## EXERCISE GOAL
Copy the full listing exactly, word for word.

## RECORDS FOR THE EXERCISE
━━━━━━━━━━
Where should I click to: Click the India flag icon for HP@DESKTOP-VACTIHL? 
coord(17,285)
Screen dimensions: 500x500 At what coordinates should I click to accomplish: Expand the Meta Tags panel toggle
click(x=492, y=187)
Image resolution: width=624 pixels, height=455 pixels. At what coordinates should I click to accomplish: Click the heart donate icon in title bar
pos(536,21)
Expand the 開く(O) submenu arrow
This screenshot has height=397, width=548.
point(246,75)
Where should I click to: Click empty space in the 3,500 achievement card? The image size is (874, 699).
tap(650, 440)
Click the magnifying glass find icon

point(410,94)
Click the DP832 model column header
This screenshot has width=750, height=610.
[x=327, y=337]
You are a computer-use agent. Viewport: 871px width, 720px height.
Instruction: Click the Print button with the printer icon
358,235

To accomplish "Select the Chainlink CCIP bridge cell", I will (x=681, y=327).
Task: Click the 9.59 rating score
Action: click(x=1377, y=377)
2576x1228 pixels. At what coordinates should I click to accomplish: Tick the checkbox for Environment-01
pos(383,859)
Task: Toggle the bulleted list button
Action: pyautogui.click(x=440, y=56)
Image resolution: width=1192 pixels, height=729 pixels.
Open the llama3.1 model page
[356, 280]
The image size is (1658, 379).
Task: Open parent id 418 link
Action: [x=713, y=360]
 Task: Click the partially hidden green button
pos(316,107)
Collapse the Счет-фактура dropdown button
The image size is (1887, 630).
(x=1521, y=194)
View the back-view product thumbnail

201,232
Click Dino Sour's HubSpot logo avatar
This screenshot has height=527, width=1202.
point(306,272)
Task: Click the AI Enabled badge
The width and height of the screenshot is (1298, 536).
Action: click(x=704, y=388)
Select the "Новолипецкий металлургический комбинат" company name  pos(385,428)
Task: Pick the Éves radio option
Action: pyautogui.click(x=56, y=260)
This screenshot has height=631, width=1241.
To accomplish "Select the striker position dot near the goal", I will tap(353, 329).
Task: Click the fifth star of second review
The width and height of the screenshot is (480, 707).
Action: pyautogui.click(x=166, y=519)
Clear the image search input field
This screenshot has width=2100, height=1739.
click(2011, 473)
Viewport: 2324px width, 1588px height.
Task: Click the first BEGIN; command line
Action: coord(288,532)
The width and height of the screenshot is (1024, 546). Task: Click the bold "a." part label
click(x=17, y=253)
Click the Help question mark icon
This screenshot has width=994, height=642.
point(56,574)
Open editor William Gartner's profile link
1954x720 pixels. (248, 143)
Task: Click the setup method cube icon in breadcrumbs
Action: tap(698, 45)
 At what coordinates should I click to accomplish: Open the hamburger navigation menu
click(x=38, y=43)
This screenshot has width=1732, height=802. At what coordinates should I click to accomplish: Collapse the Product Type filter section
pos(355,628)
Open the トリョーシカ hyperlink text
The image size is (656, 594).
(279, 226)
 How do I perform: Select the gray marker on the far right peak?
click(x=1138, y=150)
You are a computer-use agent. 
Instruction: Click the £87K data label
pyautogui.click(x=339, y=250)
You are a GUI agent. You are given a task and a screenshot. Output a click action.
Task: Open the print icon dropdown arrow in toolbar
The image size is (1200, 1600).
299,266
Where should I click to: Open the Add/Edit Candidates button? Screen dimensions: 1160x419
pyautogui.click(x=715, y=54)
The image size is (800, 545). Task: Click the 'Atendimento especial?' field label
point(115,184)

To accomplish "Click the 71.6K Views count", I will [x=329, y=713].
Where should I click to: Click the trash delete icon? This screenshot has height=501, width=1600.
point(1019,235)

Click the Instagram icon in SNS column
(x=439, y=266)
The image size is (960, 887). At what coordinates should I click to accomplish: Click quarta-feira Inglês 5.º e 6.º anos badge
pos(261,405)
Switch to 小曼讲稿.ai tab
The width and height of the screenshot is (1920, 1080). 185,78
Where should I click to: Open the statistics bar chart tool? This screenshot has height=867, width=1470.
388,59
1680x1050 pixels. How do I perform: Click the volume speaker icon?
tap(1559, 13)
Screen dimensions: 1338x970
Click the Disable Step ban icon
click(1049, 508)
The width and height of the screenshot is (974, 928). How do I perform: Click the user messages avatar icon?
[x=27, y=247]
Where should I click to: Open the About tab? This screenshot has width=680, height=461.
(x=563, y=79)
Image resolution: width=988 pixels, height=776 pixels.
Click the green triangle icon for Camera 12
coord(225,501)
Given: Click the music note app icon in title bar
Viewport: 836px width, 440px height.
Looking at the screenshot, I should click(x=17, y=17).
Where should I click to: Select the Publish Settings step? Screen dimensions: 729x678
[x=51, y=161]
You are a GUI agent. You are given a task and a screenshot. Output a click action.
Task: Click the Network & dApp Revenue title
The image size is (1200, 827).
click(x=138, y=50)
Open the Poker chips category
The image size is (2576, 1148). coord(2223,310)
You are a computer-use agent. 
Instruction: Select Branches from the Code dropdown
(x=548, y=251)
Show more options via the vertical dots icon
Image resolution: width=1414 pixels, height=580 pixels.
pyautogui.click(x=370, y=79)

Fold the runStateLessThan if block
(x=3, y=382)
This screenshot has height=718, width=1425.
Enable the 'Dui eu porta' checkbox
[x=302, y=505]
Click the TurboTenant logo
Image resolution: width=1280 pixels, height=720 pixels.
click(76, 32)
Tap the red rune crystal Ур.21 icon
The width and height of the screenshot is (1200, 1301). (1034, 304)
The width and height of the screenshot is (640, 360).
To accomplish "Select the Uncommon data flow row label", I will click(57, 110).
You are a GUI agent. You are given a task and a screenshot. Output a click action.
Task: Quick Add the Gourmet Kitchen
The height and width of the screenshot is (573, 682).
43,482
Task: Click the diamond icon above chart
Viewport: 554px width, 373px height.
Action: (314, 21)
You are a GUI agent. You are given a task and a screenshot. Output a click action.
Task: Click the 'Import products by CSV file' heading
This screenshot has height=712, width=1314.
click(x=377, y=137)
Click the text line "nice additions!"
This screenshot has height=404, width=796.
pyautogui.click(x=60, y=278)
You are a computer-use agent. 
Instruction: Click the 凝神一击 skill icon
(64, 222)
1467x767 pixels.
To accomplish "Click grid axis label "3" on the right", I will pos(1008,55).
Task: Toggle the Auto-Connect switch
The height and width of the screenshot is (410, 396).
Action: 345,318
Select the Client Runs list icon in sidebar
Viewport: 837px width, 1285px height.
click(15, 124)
━━━━━━━━━━
## RESULT
Where should I click to: Click the India flag icon for HP@DESKTOP-VACTIHL? 
coord(17,285)
Screen dimensions: 500x500 At what coordinates should I click to accomplish: Expand the Meta Tags panel toggle
click(x=492, y=187)
Image resolution: width=624 pixels, height=455 pixels. At what coordinates should I click to accomplish: Click the heart donate icon in title bar
pos(536,21)
Expand the 開く(O) submenu arrow
This screenshot has height=397, width=548.
point(246,75)
Where should I click to: Click empty space in the 3,500 achievement card? The image size is (874, 699).
tap(650, 440)
Click the magnifying glass find icon

point(410,94)
Click the DP832 model column header
This screenshot has width=750, height=610.
[x=327, y=337]
You are a computer-use agent. Viewport: 871px width, 720px height.
Instruction: Click the Print button with the printer icon
358,235

To accomplish "Select the Chainlink CCIP bridge cell", I will (x=681, y=327).
Task: Click the 9.59 rating score
Action: click(x=1377, y=377)
2576x1228 pixels. At what coordinates should I click to accomplish: Tick the checkbox for Environment-01
pos(383,859)
Task: Toggle the bulleted list button
Action: pyautogui.click(x=440, y=56)
Image resolution: width=1192 pixels, height=729 pixels.
Open the llama3.1 model page
[356, 280]
The image size is (1658, 379).
Task: Open parent id 418 link
Action: [x=713, y=360]
 Task: Click the partially hidden green button
pos(316,107)
Collapse the Счет-фактура dropdown button
The image size is (1887, 630).
(x=1521, y=194)
View the back-view product thumbnail

201,232
Click Dino Sour's HubSpot logo avatar
This screenshot has height=527, width=1202.
point(306,272)
Task: Click the AI Enabled badge
The width and height of the screenshot is (1298, 536).
Action: click(x=704, y=388)
Select the "Новолипецкий металлургический комбинат" company name  pos(385,428)
Task: Pick the Éves radio option
Action: pyautogui.click(x=56, y=260)
This screenshot has height=631, width=1241.
To accomplish "Select the striker position dot near the goal", I will tap(353, 329).
Task: Click the fifth star of second review
The width and height of the screenshot is (480, 707).
Action: pyautogui.click(x=166, y=519)
Clear the image search input field
This screenshot has width=2100, height=1739.
click(2011, 473)
Viewport: 2324px width, 1588px height.
Task: Click the first BEGIN; command line
Action: coord(288,532)
The width and height of the screenshot is (1024, 546). Task: Click the bold "a." part label
click(x=17, y=253)
Click the Help question mark icon
This screenshot has width=994, height=642.
point(56,574)
Open editor William Gartner's profile link
1954x720 pixels. (248, 143)
Task: Click the setup method cube icon in breadcrumbs
Action: tap(698, 45)
 At what coordinates should I click to accomplish: Open the hamburger navigation menu
click(x=38, y=43)
This screenshot has width=1732, height=802. At what coordinates should I click to accomplish: Collapse the Product Type filter section
pos(355,628)
Open the トリョーシカ hyperlink text
The image size is (656, 594).
(279, 226)
 How do I perform: Select the gray marker on the far right peak?
click(x=1138, y=150)
You are a computer-use agent. 
Instruction: Click the £87K data label
pyautogui.click(x=339, y=250)
You are a GUI agent. You are given a task and a screenshot. Output a click action.
Task: Open the print icon dropdown arrow in toolbar
The image size is (1200, 1600).
299,266
Where should I click to: Open the Add/Edit Candidates button? Screen dimensions: 1160x419
pyautogui.click(x=715, y=54)
The image size is (800, 545). Task: Click the 'Atendimento especial?' field label
point(115,184)

To accomplish "Click the 71.6K Views count", I will [x=329, y=713].
Where should I click to: Click the trash delete icon? This screenshot has height=501, width=1600.
point(1019,235)

Click the Instagram icon in SNS column
(x=439, y=266)
The image size is (960, 887). At what coordinates should I click to accomplish: Click quarta-feira Inglês 5.º e 6.º anos badge
pos(261,405)
Switch to 小曼讲稿.ai tab
The width and height of the screenshot is (1920, 1080). 185,78
Where should I click to: Open the statistics bar chart tool? This screenshot has height=867, width=1470.
388,59
1680x1050 pixels. How do I perform: Click the volume speaker icon?
tap(1559, 13)
Screen dimensions: 1338x970
Click the Disable Step ban icon
click(1049, 508)
The width and height of the screenshot is (974, 928). How do I perform: Click the user messages avatar icon?
[x=27, y=247]
Where should I click to: Open the About tab? This screenshot has width=680, height=461.
(x=563, y=79)
Image resolution: width=988 pixels, height=776 pixels.
Click the green triangle icon for Camera 12
coord(225,501)
Given: Click the music note app icon in title bar
Viewport: 836px width, 440px height.
Looking at the screenshot, I should click(x=17, y=17).
Where should I click to: Select the Publish Settings step? Screen dimensions: 729x678
[x=51, y=161]
You are a GUI agent. You are given a task and a screenshot. Output a click action.
Task: Click the Network & dApp Revenue title
The image size is (1200, 827).
click(x=138, y=50)
Open the Poker chips category
The image size is (2576, 1148). coord(2223,310)
You are a computer-use agent. 
Instruction: Select Branches from the Code dropdown
(x=548, y=251)
Show more options via the vertical dots icon
Image resolution: width=1414 pixels, height=580 pixels.
pyautogui.click(x=370, y=79)

Fold the runStateLessThan if block
(x=3, y=382)
This screenshot has height=718, width=1425.
Enable the 'Dui eu porta' checkbox
[x=302, y=505]
Click the TurboTenant logo
Image resolution: width=1280 pixels, height=720 pixels.
click(76, 32)
Tap the red rune crystal Ур.21 icon
The width and height of the screenshot is (1200, 1301). (1034, 304)
The width and height of the screenshot is (640, 360).
To accomplish "Select the Uncommon data flow row label", I will click(57, 110).
You are a GUI agent. You are given a task and a screenshot. Output a click action.
Task: Quick Add the Gourmet Kitchen
The height and width of the screenshot is (573, 682).
43,482
Task: Click the diamond icon above chart
Viewport: 554px width, 373px height.
Action: (314, 21)
You are a GUI agent. You are given a task and a screenshot. Output a click action.
Task: Click the 'Import products by CSV file' heading
This screenshot has height=712, width=1314.
click(x=377, y=137)
Click the text line "nice additions!"
This screenshot has height=404, width=796.
pyautogui.click(x=60, y=278)
You are a computer-use agent. 
Instruction: Click the 凝神一击 skill icon
(64, 222)
1467x767 pixels.
To accomplish "Click grid axis label "3" on the right", I will pos(1008,55).
Task: Toggle the Auto-Connect switch
The height and width of the screenshot is (410, 396).
Action: 345,318
Select the Client Runs list icon in sidebar
Viewport: 837px width, 1285px height.
click(15, 124)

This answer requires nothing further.